Zucker Deal Was In Final Stages

According to NHL insider Frank Seravalli, Hextall and company were fully prepared to send Zucker and a selection of first-round draft picks to the Canucks in exchange for Miller, while Vancouver was apparently planning to flip Zucker for more draft picks. Allvin only needed to find another team willing to take him on, which at that point was a risk given how sparingly he was known for playing at the time.

JT Miller Vancouver Canucks
JT Miller, Vancouver Canucks (Amy Irvin / The Hockey Writers)

On the Penguins’ side, Hextall may have been spooked by Miller’s recent contract extension, as the Canucks signed him to a seven-year, $56 million deal which is slated to kick in beginning in 2023-24. Given the Penguins’ recent complicated relationship with the salary cap, committing that much money to a single addition coupled with the long-term deals they had already given to Evgeni Malkin and Kris Letang might’ve caused some apprehension in the Pens’ front office. Zucker’s contract, on the other hand, ends after this season, and it would be a lot easier to find another suitor given how 2022-23 has turned out for him.
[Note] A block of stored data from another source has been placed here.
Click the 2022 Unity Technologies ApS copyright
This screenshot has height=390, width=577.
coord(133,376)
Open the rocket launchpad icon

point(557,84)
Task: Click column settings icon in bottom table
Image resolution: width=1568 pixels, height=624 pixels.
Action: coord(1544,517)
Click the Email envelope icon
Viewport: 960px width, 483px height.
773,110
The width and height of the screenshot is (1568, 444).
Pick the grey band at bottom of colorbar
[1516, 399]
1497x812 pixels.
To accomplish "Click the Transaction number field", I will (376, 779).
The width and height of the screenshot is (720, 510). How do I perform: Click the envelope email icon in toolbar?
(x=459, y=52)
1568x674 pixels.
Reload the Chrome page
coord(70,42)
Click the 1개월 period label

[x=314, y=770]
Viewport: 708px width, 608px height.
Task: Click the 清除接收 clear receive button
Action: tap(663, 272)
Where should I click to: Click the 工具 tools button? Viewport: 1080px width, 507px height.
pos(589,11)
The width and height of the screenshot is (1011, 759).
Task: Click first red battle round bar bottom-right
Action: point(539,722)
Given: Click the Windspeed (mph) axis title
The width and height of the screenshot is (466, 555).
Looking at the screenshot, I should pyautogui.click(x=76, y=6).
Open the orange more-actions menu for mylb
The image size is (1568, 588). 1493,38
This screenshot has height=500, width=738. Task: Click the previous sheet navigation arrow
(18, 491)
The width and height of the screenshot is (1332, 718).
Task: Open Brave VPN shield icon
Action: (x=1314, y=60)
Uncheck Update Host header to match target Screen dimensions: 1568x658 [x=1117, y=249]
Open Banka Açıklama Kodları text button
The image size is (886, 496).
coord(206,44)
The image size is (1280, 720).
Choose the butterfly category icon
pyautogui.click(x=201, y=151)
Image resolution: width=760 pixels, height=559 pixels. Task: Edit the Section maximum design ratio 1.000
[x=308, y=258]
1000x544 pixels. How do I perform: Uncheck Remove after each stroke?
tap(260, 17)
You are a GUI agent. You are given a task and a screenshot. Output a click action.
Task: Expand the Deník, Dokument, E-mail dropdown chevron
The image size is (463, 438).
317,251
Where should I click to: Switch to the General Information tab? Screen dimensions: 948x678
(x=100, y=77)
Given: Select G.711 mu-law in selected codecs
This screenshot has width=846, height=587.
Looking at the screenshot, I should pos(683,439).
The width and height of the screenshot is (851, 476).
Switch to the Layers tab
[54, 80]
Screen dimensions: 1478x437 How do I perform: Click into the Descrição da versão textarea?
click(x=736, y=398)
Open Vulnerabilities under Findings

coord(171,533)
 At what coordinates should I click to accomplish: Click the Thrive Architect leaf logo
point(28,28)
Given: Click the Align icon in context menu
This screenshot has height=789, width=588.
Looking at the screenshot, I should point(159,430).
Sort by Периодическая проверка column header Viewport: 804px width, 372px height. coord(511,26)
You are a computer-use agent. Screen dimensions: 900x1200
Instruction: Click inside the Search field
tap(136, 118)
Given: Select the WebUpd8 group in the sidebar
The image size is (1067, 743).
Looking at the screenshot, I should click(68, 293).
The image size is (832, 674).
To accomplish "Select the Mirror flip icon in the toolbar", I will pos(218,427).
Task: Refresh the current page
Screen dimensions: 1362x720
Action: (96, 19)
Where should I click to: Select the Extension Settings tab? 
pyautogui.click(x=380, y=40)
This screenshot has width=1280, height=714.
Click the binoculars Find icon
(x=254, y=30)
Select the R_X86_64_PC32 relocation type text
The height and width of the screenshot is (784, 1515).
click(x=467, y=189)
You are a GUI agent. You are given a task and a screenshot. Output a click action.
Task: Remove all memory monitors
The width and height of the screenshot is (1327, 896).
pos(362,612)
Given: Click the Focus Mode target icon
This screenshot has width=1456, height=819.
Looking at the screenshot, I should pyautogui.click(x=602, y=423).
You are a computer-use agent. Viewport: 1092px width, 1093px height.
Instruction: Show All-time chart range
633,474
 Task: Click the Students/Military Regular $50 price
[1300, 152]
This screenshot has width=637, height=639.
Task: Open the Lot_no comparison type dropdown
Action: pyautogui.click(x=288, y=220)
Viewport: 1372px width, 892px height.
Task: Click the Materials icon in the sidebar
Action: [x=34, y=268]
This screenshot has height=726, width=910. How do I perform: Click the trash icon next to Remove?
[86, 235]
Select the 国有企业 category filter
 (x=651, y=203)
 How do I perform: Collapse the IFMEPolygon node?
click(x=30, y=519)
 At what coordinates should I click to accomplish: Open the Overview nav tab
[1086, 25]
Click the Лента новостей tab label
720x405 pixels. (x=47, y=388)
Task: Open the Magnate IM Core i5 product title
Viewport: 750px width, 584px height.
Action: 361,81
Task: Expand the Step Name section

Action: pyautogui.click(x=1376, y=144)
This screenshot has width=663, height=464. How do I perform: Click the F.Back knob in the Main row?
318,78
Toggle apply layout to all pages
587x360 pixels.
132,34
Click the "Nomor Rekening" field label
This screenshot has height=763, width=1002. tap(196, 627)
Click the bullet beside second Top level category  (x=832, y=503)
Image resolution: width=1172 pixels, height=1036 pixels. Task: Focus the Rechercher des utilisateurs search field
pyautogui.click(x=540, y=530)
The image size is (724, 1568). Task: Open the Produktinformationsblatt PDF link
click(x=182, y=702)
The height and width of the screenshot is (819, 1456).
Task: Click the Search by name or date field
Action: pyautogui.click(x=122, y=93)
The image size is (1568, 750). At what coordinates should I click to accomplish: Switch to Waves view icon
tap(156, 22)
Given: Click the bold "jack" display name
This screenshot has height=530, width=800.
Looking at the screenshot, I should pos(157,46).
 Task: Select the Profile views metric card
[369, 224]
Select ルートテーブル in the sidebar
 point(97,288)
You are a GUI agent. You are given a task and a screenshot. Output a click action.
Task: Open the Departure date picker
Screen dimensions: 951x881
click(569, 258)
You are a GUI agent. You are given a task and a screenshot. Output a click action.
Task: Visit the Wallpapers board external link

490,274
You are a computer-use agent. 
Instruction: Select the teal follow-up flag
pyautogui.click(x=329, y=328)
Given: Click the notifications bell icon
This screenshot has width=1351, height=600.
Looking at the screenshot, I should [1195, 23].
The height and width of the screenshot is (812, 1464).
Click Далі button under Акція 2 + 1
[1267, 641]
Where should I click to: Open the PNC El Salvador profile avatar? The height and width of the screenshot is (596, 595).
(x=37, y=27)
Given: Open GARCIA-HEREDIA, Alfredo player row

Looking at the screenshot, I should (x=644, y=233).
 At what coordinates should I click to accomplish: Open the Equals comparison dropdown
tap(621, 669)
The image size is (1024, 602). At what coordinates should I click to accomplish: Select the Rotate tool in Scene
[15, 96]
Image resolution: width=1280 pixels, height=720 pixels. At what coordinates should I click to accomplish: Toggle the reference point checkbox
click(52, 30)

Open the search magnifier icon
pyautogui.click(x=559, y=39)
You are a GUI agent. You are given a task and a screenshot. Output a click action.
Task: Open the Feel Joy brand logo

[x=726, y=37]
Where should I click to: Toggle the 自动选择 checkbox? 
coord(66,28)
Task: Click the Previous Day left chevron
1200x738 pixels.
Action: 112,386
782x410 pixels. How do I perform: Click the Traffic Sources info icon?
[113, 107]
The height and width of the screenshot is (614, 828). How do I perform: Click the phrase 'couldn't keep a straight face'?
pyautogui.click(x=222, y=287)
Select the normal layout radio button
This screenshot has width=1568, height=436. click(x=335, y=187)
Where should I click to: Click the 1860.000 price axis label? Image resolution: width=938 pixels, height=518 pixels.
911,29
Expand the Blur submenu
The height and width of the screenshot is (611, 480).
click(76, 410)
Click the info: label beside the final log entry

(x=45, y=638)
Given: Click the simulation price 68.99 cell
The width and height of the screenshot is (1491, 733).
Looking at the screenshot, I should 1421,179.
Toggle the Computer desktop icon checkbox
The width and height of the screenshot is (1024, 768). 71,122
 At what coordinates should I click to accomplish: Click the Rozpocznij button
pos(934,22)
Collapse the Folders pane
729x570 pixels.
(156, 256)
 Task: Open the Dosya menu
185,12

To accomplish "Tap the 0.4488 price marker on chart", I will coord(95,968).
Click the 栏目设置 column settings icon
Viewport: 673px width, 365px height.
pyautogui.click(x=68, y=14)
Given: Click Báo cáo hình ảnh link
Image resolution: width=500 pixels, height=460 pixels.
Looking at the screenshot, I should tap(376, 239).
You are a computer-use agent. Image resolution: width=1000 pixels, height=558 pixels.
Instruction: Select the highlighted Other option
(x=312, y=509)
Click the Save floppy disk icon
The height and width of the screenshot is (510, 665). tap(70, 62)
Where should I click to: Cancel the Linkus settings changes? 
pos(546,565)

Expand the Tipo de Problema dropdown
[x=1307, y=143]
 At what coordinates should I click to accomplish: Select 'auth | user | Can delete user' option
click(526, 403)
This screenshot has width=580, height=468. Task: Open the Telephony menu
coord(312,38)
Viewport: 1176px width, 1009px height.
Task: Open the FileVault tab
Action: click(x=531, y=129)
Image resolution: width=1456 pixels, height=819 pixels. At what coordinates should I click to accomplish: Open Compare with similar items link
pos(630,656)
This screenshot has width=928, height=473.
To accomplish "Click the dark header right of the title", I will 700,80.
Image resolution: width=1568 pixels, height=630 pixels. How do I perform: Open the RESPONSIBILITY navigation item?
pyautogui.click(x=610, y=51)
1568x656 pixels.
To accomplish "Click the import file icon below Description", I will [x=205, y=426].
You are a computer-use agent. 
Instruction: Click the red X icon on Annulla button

Additionally, the Penguins may have evaluated Miller’s performance under former head coach Bruce Boudreau and seen his struggles defensively, for which they didn’t want to give up Zucker for that reason.

Penguins Thankful Trigger Not Pulled

While they were prepared to ship Zucker to the West Coast, his performance shortly before the deadline quickly caused the Penguins to abandon their pursuit of Miller. He was otherworldly in the eight games surrounding the deadline, scoring nine goals and playing his best hockey in years. He began scoring timely goals, including a crucial overtime winner which completed a season series sweep of the Tampa Bay Lightning. His play seems to indicate he is the most aware of what the Penguins are fighting for and what’s on the line if they fail to achieve their goal, of which Hextall is also mindful.

Kris Letang #58, Sidney Crosby #87 and Evgeni Malkin #71
PHILADELPHIA, PA – FEBRUARY 23: Kris Letang #58, Sidney Crosby #87 and Evgeni Malkin #71 of the Pittsburgh Penguins pose for a photo prior to the 2019 Coors Light NHL Stadium Series game between the Pittsburgh Penguins and the Philadelphia Flyers at Lincoln Financial Field on February 23, 2019 in Philadelphia, Pennsylvania. (Photo by Brian Babineau/NHLI via Getty Images)

Even though team captain Sidney Crosby has three seasons remaining on his current deal and Malkin and Letang were both signed to long-term extensions, it is now time to accept that anything short of success may trigger a rebuild not seen in the Steel City since Crosby was drafted first overall in 2005 by a near-bankrupt franchise. Although Crosby is having one of the best seasons of his career at age 35, the future of each superstar now needs to be reckoned with, and Zucker has provided much-needed support for Crosby while Malkin and Letang missed time.

Whatever the reason for the ultimate failure of the Zucker/Miller trade, the direction of both teams since the deadline definitely has Ron Hextall thanking his lucky stars the Canucks and Penguins weren’t able to come to an agreement, especially since the Penguins are in a fight for a playoff spot while the Canucks are toiling near the league’s basement. Zucker remains one of the Penguins’ locker room leaders, and it seems unfathomable that Hextall even considered sending him somewhere else.